Stephen took another canapé before replying. “Between the cops and Claudia, the kitchen doesn’t have any knives. Completely wiped out.” He held up his bandaged hand. “That’s why I got this. No knife to open the box.”

“What does Claudia have to do with it?” Tom asked.

“Oh, you missed that little contretemps last night, did you?” Stephen said. “Claudia came in the kitchen and claimed the box of Wusthof knives were a gift from some member of her family, and she walked out with them. Adam tried to stop her, but she was too fast for him.”

“Where was I when this happened?” Tom asked, clearly irritated.

Stephen shrugged.

“Do the police know about that?” I asked.

“I didn’t tell them,” Stephen said. “Frankly, I didn’t think of it until now. Every time Claudia comes to the house, something else goes missing. Makes Claudia a prime suspect, doesn’t it? She wasn’t any too fond of Alicia.”

“Neither were you,” Tom said. “And I’ll thank you not to speak ill of the dead.”

“I’m not speaking ill of her,” Stephen replied hotly. “I didn’t hate her. I… well… I just thought she was a spoiled brat. She was. And I didn’t kill her, if that’s what you’re suggesting.”

“I’m not suggesting any such thing. I know you didn’t kill her,” the judge said wearily. “We’ll have to let the police
know about the knives. What a stupid, selfish thing Claudia did. I shouldn’t be surprised.”

“Yeah,” Stephen said. “You were married to her.”

“She wasn’t so bad at first.”

“She was always awful,” Stephen said. “You just didn’t recognize it.”

“Maybe.”

“No one was ever as good as my mother.”

Tom heaved a sigh. “Your mother was one of a kind,” Betterton said. He shook his head. “But she died and left me with her children to raise.”

“C’mon. What do you mean, “RAISE”? I was practically in college. Just about.”

“Well, your sister, Madeline, wasn’t, and Alicia was just a kid.”

“Are you telling me that you married all those women just to get us another mother? You would have been better off hiring nannies. At least you wouldn’t lose half of what you have every time they walk out the door.”

“We’ve been over all this before. I’m sorry they didn’t work out. But you don’t appear to be scarred by the experience.”

“You have no idea what scars I have.”

Tom looked up at Stephen from beneath his frowning brows. “Go wake up your sister,” he growled. “I don’t want her to sleep all day.”

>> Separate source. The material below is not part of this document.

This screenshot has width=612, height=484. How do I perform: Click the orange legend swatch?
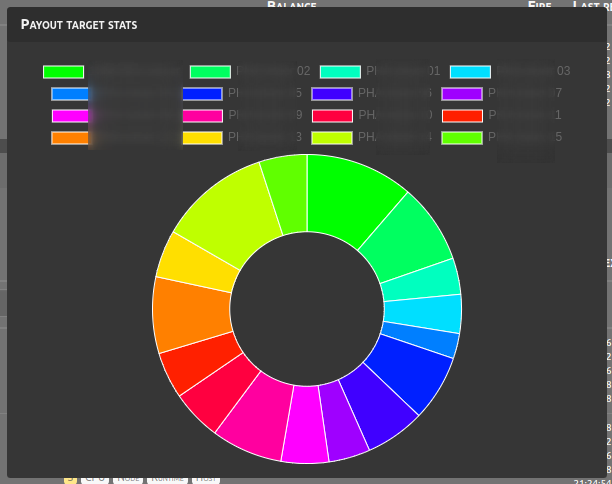pos(71,138)
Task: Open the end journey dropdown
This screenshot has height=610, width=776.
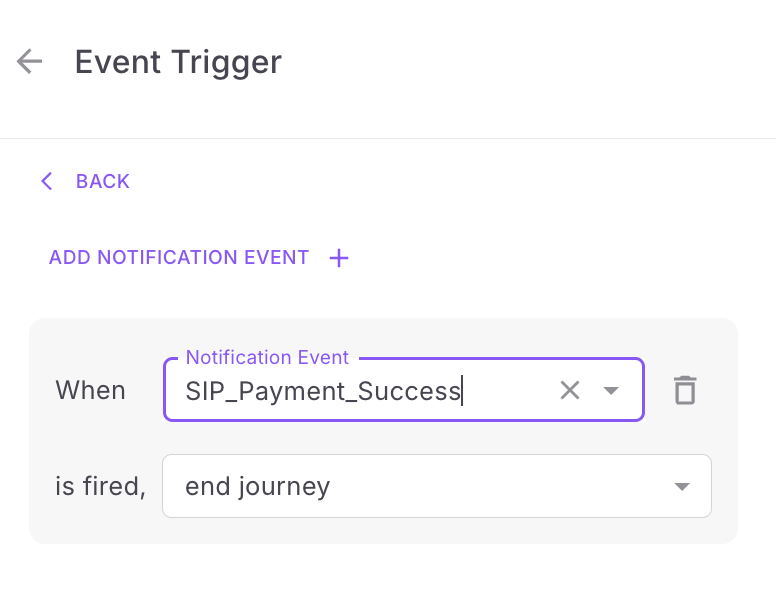Action: click(437, 486)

“Let her sleep. She’s only going to fight with me.”

“No. She needs to get up.”

Tom started to heave himself out of his chair, then fell back into it, his eyes wet.

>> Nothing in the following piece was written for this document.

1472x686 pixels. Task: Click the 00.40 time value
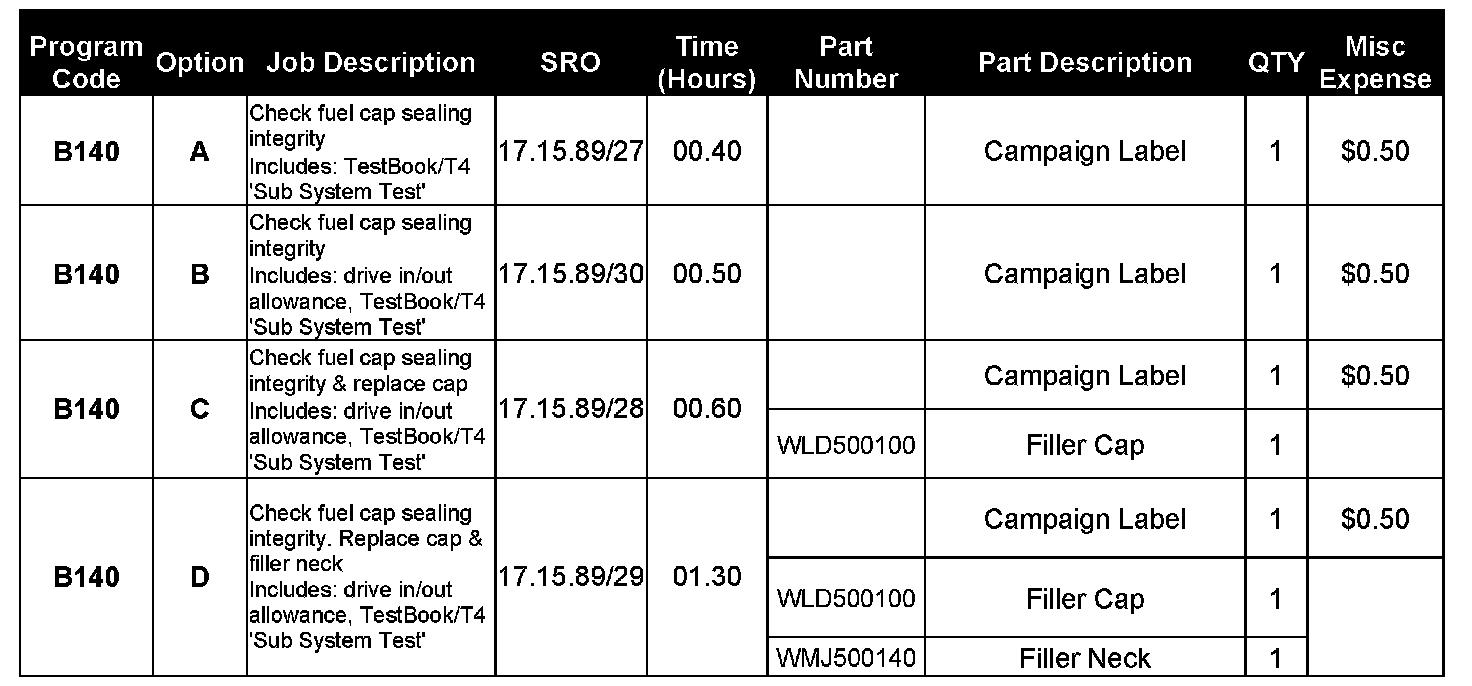(x=707, y=152)
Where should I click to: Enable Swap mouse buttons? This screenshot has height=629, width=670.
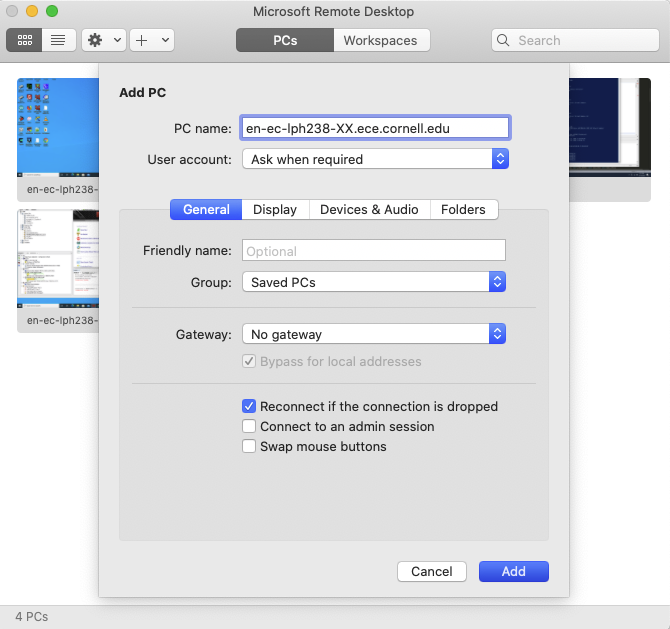click(x=249, y=447)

“Why don’t I go wake Madeline,” I said. “I’ll try to coax her downstairs. Maybe she’ll be more willing to listen to someone she doesn’t know well.”

“Thank you, Jessica,” Tom said, shaking out a white handkerchief, wiping his eyes and blowing his nose. “She’s in the second bedroom on the right at the top of the stairs.”

The staircase was on the other side of the house, and I took a quick look out the windows of the glass front door as I crossed the breezeway’s tile floor. Reporters were still camped out in front of the house, and there were policemen on the road directing traffic. I moved away from the door, wary of attracting attention, and climbed the stairs to the second floor. A long carpeted corridor linked both sides of the house. I followed Tom’s instructions and found the second bedroom on the right. The door was open and I walked in.

It was a bright, airy room, obviously decorated by a professional in a yellow cotton print with large tropical leaves, but the room held few personal touches, apart from the clothing that had been draped over a chair at the dressing table or carelessly tossed across a turquoise chaise. On the left wall were two doors, side by side, and an unmade canopy bed. I opened the first door to find a large walk-in closet filled with clothing. The second door turned out to be the entrance to a Jack-and-Jill bathroom tiled in white with a narrow stripe in aqua running its length. On the other side was an open door, which led to the next bedroom. I walked through the bathroom and stood at the threshold.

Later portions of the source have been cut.